The spatial attention module utilizes the feature map output by using the previously stated channel attention as the input feature map for this. This feature and the input to this module are multiplied to produce the final resulting feature map, as demonstrated in Eq. (5):

\begin{array}{l} M_{s} (F) = σ (f^{7 x 7} ([AvgPool (F); MaxPool (F)])) & (5) \end{array}

Among them, $F$ is the input feature, $F \in R^{C * H * W} σ$ represents the activation function, $f^{7 \times 7}$ denotes the 7 × 7 convolution, $AvgPool (F) MaxPool (F)$ are the average pooling feature and the maximum pooling feature, respectively. $M_{c}$ represents the channel attention features, $M_{s}$ represents the spatial attention features, and $M L P$ represents the fully connected layers.

3.4 CA-EfficientNet-CBAM

In order to enhance the original network’s focus on nuanced features, detect and pinpoint local pertinent information, and improve the precision of analyzing similar species, this paper first replaces MBConv in the original EfficientNet with CA-MBConv after fusing the co-ordinate attention mechanism (CA). Second, the CBAM attention module is added prior to the last layer of the network, and the improved EfficientNet is indicated in Figure 4. After the input vegetable pictures are passed through the stacked CA-MBConv module, the output is employed as the input of the spatial attention module. Finally, the aggregate network module is derived by weighting the results acquired by the two modules.

Figure 4

Figure 4. CA-EfficientNet-CBAM.

4 Experiment

4.1 Dataset

Presently, there is a scarcity of publicly available datasets for vegetable quality grading. In addressing this issue, a standardized dataset incorporating vegetable classification and grading was constructed. Original images of vegetables were gathered using dedicated equipment to alleviate the current dataset deficiency in vegetable quality grading. In order to ensure the authenticity of the experiment, the data collected in this research came from supermarkets. We mainly collected data on six types of vegetables: lettuce, broccoli, tomatoes, garlic, bitter melon, and Chinese cabbage. We took 600 pictures of each type in the supermarket; the result is dataset A, which has a total of 3,600 photos.

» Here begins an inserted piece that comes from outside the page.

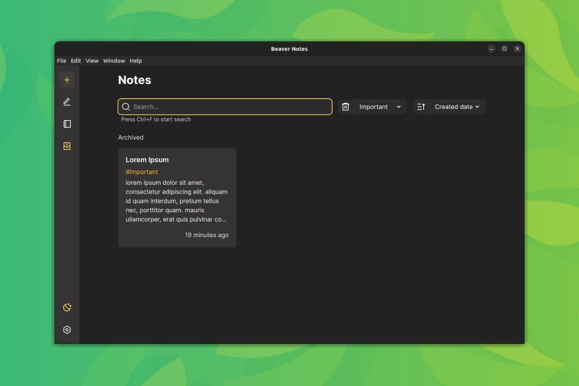Viewport: 579px width, 386px height.
Task: Open the Created date sorting dropdown
Action: pyautogui.click(x=456, y=107)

As demonstrated in Table 2, in accordance with the appearance of vegetables, including firmness, size, tenderness, disease and insect infection, etc., each type of vegetable is divided into three levels, namely, special-grade vegetables, first-grade vegetables, and second-grade vegetables. Moreover, a detailed basis of the classification predominantly includes factors such as the size and visual appearance of the vegetables, the integrity and firmness of their outer bodies, the presence of surface defects, any indications of damage from pests and diseases, as well as mechanical damage. Additionally, the assessment considers the firmness and whiteness of the flower pattern, among other relevant attributes. Some experimental data are demonstrated in Figure 5. There are 200 special-grade vegetables, 200 first-grade vegetables, and 200 second-grade vegetables for each vegetable. Among them, 480 images of each type of vegetable were selected at random as the training set and 120 images as the test set.

Table 2

Table 2. Vegetable quality grading standards.

Figure 5

Figure 5. Data display.

4.2 Experimental details

Since the number of vegetable images collected in this experiment is insufficient, this paper employs the cross-validation method to divide the dataset to enhance the generalization ability of the model. Moreover, the performance of the deep learning model needs to be specifically quantified, compared, and analyzed through distinct indicators to verify the performance of the model. This study employs the improved EfficientNet network to grade the quality of vegetables. The performance of the model in the experiment was assessed and identified using accuracy and F₁ values. The objective was to compare the enhanced model to the original model and ascertain the improved model’s limitations.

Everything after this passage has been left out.